# Milk Bone Nuggets



## ajcstr (May 24, 2010)

Is there a similar healthy product out there? Crunchy but with a "marrow-like" center? The dog just loves these things but they are crap.


----------



## bdb5853 (May 21, 2010)

Sure, how about a raw chicken drumstick or thigh? Crunchy with a nutritious marrow center and absolutely a PERFECT species appropriate food.


----------



## ajcstr (May 24, 2010)

bdb5853 said:


> Sure, how about a raw chicken drumstick or thigh? Crunchy with a nutritious marrow center and absolutely a PERFECT species appropriate food.


LOL should have seen that coming !


----------



## Jacksons Mom (Jun 13, 2010)

Not gonna lie -- Jackson gets these sometimes. He never likes ANYthing like this and when my stepmom gave Jackson one of these Milkbone Nuggets, I was totally surprised at how much he enjoys the treat. So he gets one every other night or so when coming inside from potty for the last time. I know they're not good, but *every* thing else he eats IS. So I figure it's just a nice treat for him. They're about 10 calories a piece.


----------



## ghostrunner (Mar 24, 2010)

bdb5853 said:


> Sure, how about a raw chicken drumstick or thigh? Crunchy with a nutritious marrow center and absolutely a PERFECT species appropriate food.


Could I ask you a question about how to do this? I'd like to start incorporating raw into my dog's diet, and snacks seem like a great starting point. So, as a snack, I can just give my dog a small drumstick or wing? Do I need to wash it? Trim the fat? Hit it with a hammer (as I've read in other raw posts). Can it be frozen?? What would be the right size to give him (he's a 60lb retriever) for a snack?? 

I guess I'm just not sure exactly what to do so that the dog doesn't choke or get sick. Maybe this is better discussed in the raw forum, but I thought I'd ask here. 

Thanks!


----------



## bdb5853 (May 21, 2010)

__Source data__:
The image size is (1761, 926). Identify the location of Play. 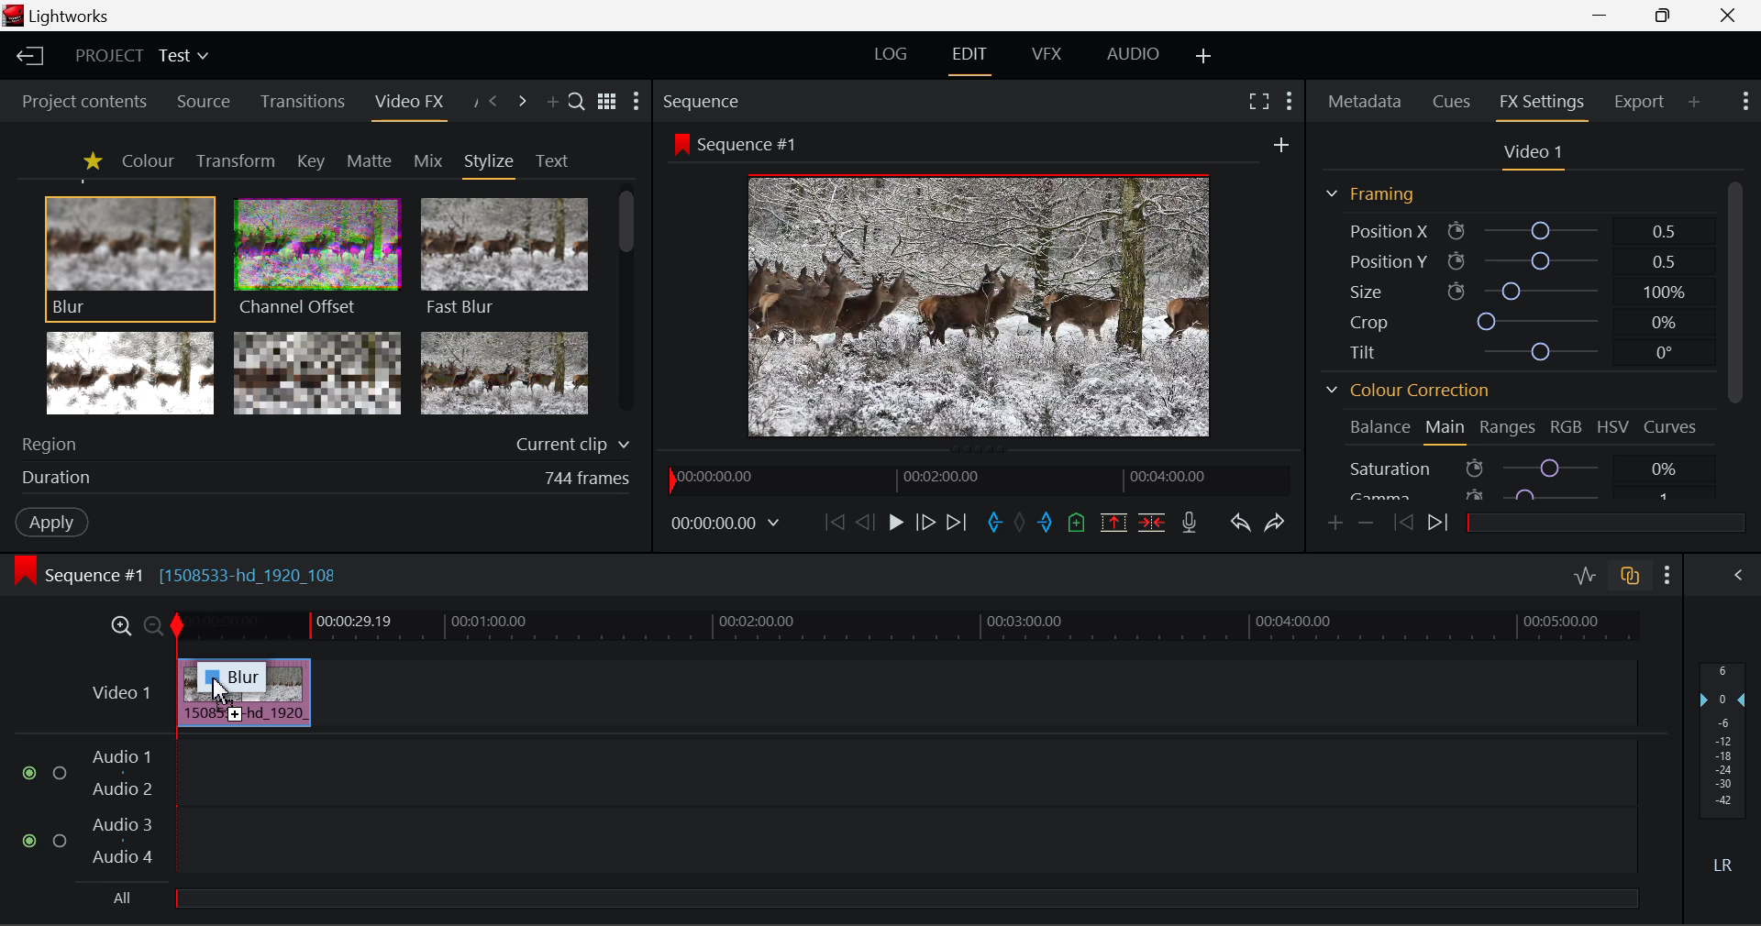
(893, 523).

__Exercise requirements__:
A. Reproduce the Milk Bone Nuggets thread word for word, from "Not gonna lie" up to and including "calories a piece.".
B. According to the Milk Bone Nuggets thread, about how many calories does each nugget have?
C. Resume the Milk Bone Nuggets thread from where it stops.
The listing is separate material and has nothing to do with the thread about Milk Bone Nuggets.

__Outputs for the tasks__:
A.
Not gonna lie -- Jackson gets these sometimes. He never likes ANYthing like this and when my stepmom gave Jackson one of these Milkbone Nuggets, I was totally surprised at how much he enjoys the treat. So he gets one every other night or so when coming inside from potty for the last time. I know they're not good, but *every* thing else he eats IS. So I figure it's just a nice treat for him. They're about 10 calories a piece.

B. About 10 calories a piece.

C.
ghostrunner said:


> Could I ask you a question about how to do this? I'd like to start incorporating raw into my dog's diet, and snacks seem like a great starting point. So, as a snack, I can just give my dog a small drumstick or wing? Do I need to wash it? Trim the fat? Hit it with a hammer (as I've read in other raw posts). Can it be frozen?? What would be the right size to give him (he's a 60lb retriever) for a snack??
> 
> I guess I'm just not sure exactly what to do so that the dog doesn't choke or get sick. Maybe this is better discussed in the raw forum, but I thought I'd ask here.
> 
> Thanks!


I wouldn't advise giving a 60 pound dog a drumstick or wing. They are too small and could be a choking hazard for a greedy gus type of dog that gulps their food. I'd go with a chicken quarter. Feed in place of a kibble meal. 

You don't need to wash it. I'd probably suggest taking the skin off the first few times you feed and then gradually start leaving it on, a small bit at first progressing until you are feeding it like it comes with the skin attached.

I don't think you need to hammer it unless your dog just has no idea what to do. Most of them catch on real quick. 

Sure, you can feed it frozen. Especially if he likes to inhale his food. That will slow him down some. 

Supervise, but don't intervene. You might watch some dogs on youtube eating raw in order to familiarize yourself with normal eating. Some dogs are careful chewers and some not so much. 

I think that once you see how much your dog enjoys raw foods, you may branch out into feeding it more often. And yes, we will help you. 

Here's a few sites for learning more ....

This one is a great place to start and you can spend a lot of time going through the many pages here. The "myths of raw feeding" pages are invaluable and answers most, if not all, the questions a newbie to raw will have. Invaluable site!

Practical Answers to Practical Questions About Raw

THE MANY MYTHS ABOUT RAW FEEDING

Raw Feeding FAQ

The raw feeders yahoo group is a great place to learn also. There are over 16,000 raw feeders on the list from all over the world. 

rawfeeding : Raw Feeding for dogs and cats!

Another site I like that has a lot of good history, anatomy of the dog and why it's made to eat raw, and lots of good links on the link page .... 

Raw Fed Dogs

A raw feeders blog with lots of interesting info …

Krisannrio's Raw feeding site - Home

More info and lots of links!

My Pet Carnivore - Rawfeeding Basics


----------



## ghostrunner (Mar 24, 2010)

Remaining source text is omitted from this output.